Drp1 is required for separation during transient fusion. (A) Effect of Drp1 domain negative or Drp1YFP overexpression on mitochondrial morphology. H9c2 cells were transfected with mtRFP, mtRFP/Drp1K38ACFP, and mtRFP/Drp1YFP. (B) Effect of Drp1 domain negative or Drp1YFP overexpression (OE) on mitochondrial fusion quantity and quality. Statistically significant differences from the control are marked by an asterisk (P⩽0.04). (C) Effect of Drp1 domain negative or Drp1YFP overexpression on durations of transient fusion. (D) The time course of Drp1YFP fluorescence involved in mitochondrial transient fusion. At 0 s the photobleaching of mtRFP fluorescence is finished. (E) Transient fusion and Drp1YFP fluorescence time chart for individual mitochondria.
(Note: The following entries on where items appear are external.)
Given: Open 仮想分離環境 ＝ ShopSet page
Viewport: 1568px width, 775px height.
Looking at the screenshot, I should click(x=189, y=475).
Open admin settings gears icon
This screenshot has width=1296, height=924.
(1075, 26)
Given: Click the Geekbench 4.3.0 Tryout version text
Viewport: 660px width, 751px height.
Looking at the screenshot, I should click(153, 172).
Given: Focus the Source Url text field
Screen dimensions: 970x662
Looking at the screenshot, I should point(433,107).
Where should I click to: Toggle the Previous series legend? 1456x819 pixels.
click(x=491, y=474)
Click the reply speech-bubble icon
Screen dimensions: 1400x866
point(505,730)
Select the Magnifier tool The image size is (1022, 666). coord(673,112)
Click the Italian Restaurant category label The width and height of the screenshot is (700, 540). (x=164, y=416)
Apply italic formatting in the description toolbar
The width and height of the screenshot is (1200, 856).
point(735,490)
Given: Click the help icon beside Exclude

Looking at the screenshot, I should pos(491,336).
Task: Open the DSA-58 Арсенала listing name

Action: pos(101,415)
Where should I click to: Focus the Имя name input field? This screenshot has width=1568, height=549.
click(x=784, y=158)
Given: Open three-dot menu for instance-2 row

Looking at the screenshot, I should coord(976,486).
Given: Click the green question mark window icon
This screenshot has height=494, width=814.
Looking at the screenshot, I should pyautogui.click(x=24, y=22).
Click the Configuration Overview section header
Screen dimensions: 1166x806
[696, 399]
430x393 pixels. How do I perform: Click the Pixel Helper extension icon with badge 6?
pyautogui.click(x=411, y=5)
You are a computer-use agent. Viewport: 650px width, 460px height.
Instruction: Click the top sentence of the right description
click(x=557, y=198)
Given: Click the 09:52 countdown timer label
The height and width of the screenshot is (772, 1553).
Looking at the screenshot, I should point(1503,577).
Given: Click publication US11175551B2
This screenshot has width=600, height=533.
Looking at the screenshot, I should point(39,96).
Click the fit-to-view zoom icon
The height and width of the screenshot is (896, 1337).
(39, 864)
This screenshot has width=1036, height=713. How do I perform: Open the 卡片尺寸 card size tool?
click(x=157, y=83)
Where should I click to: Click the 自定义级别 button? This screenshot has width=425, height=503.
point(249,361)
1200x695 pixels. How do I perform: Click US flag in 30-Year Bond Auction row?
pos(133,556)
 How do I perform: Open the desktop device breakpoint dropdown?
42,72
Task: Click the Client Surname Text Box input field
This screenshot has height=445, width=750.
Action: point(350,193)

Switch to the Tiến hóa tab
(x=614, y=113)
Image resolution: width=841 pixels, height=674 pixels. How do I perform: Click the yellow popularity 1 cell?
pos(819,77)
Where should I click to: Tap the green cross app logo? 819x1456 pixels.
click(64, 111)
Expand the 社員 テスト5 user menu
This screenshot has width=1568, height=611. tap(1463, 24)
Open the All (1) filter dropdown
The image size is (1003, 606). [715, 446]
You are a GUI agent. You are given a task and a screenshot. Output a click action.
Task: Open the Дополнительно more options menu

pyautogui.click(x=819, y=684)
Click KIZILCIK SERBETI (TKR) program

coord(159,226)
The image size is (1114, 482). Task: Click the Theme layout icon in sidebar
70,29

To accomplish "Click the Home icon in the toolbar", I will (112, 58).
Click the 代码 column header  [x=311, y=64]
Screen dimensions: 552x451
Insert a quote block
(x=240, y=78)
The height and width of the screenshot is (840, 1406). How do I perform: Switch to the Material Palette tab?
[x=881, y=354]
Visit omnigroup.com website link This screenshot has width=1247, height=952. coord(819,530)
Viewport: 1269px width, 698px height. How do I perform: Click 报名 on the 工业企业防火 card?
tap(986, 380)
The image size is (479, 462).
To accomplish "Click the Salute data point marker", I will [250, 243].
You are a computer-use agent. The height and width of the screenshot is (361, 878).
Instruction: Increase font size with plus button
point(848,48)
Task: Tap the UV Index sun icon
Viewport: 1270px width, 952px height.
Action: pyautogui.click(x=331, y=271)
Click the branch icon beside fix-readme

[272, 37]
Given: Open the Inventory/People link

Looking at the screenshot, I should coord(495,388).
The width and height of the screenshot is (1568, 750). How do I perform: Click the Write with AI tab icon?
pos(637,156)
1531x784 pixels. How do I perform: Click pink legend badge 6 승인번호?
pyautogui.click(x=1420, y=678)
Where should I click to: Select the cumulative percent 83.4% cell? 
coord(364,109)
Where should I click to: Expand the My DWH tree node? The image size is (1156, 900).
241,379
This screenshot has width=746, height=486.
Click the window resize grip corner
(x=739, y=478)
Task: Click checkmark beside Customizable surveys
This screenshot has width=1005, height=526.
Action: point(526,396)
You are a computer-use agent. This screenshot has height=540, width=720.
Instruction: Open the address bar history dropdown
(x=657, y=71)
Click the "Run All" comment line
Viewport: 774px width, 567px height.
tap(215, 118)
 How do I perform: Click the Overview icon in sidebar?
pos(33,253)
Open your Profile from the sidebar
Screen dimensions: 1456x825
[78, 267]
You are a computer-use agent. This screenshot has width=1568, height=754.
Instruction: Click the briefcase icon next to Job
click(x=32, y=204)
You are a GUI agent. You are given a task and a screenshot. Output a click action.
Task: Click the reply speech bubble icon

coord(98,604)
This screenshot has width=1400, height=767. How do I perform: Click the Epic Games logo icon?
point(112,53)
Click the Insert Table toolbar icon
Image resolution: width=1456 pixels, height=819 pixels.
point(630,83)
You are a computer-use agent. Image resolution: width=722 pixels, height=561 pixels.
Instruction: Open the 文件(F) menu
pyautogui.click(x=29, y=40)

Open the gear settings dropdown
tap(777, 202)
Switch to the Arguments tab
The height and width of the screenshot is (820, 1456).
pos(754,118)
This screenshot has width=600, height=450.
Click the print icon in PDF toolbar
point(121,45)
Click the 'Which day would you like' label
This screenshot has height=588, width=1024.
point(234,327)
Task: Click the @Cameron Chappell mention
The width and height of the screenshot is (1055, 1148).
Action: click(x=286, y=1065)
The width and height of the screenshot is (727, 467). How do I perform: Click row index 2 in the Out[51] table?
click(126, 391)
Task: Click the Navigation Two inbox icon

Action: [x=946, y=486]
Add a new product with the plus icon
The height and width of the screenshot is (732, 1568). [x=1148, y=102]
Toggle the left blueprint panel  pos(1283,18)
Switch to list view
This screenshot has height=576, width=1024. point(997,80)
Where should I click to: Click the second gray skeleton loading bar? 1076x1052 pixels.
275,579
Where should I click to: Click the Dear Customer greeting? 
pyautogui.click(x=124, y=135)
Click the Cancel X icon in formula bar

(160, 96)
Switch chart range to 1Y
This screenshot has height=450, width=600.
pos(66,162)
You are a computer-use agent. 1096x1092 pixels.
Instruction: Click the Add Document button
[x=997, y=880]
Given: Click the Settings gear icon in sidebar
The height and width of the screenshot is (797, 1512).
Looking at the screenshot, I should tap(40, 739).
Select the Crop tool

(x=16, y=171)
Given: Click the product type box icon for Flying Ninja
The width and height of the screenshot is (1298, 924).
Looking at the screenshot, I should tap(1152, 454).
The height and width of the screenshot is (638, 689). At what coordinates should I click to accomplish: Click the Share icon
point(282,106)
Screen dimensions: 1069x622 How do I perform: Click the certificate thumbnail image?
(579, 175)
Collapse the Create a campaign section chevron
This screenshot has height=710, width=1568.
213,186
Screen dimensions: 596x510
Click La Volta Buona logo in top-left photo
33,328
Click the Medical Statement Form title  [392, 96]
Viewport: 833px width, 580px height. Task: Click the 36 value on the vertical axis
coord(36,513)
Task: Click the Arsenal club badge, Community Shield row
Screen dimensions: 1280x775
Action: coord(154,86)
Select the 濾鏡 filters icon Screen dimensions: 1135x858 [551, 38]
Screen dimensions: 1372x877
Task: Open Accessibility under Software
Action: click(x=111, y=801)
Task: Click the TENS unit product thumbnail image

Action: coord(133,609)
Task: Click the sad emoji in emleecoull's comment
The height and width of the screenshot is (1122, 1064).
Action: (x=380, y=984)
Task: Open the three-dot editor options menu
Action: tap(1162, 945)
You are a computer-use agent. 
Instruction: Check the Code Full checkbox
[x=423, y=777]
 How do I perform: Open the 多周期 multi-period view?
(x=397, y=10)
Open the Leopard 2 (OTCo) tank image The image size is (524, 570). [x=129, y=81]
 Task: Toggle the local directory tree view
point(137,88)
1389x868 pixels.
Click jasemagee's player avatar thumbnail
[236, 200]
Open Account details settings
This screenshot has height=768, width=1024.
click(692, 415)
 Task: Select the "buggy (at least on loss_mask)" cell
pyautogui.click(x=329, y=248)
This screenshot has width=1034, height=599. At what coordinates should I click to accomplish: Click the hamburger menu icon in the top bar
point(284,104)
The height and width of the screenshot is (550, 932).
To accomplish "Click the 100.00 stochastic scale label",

Mitochondrial movements and metabolism depend on transient fusion. (A) Differential control of mitochondrial motility during transient and complete fusion. Left: Fraction of merging mitochondria that showed >1.5 μm/5-min displacement after complete and transient fusion is shown (n=10 and 11, respectively). Right: Maximal displacement is plotted against the elapsed time for complete fusion (0–279 s, n=10), for the merging (0–42 s, n=11) and post re-separation (47–67 s, n=6) phases of transient fusion. The grey arrows indicate the temporal sequence of the events. (B) Mitochondrial morphology in a control cell, a control cell with fragmented mitochondria, and an Opa1-overexpressing (high level) cell. (C) Comparing the fusion quantity and quality between control cell, control cell with fragmented mitochondria, and Opa1-overexpressing (high level) cells. (D) TMRE loading of control cells with fragmented mitochondria, and Opa1-overexpressing (high level) cells. The TMRE loading of mitochondria was normalized to the response in the non-transfected control cells. Means±s.e.m.; ^*P⩽0.01. (E) Oxygen depletion rate of Opa1OE AV and control Ins1 cells in the absence and presence of an uncoupler. (F) Mitochondrial movement and fusion dynamics. Mitochondrial composition and position relative to the microtubules (gray) is depicted during the time course of the transient (upper) and complete fusion (lower). The IMS/matrix space contents are marked in green and red and the membrane contents are shown in black and sky for the interacting mitochondria, respectively. Direction of the movement is marked by arrows.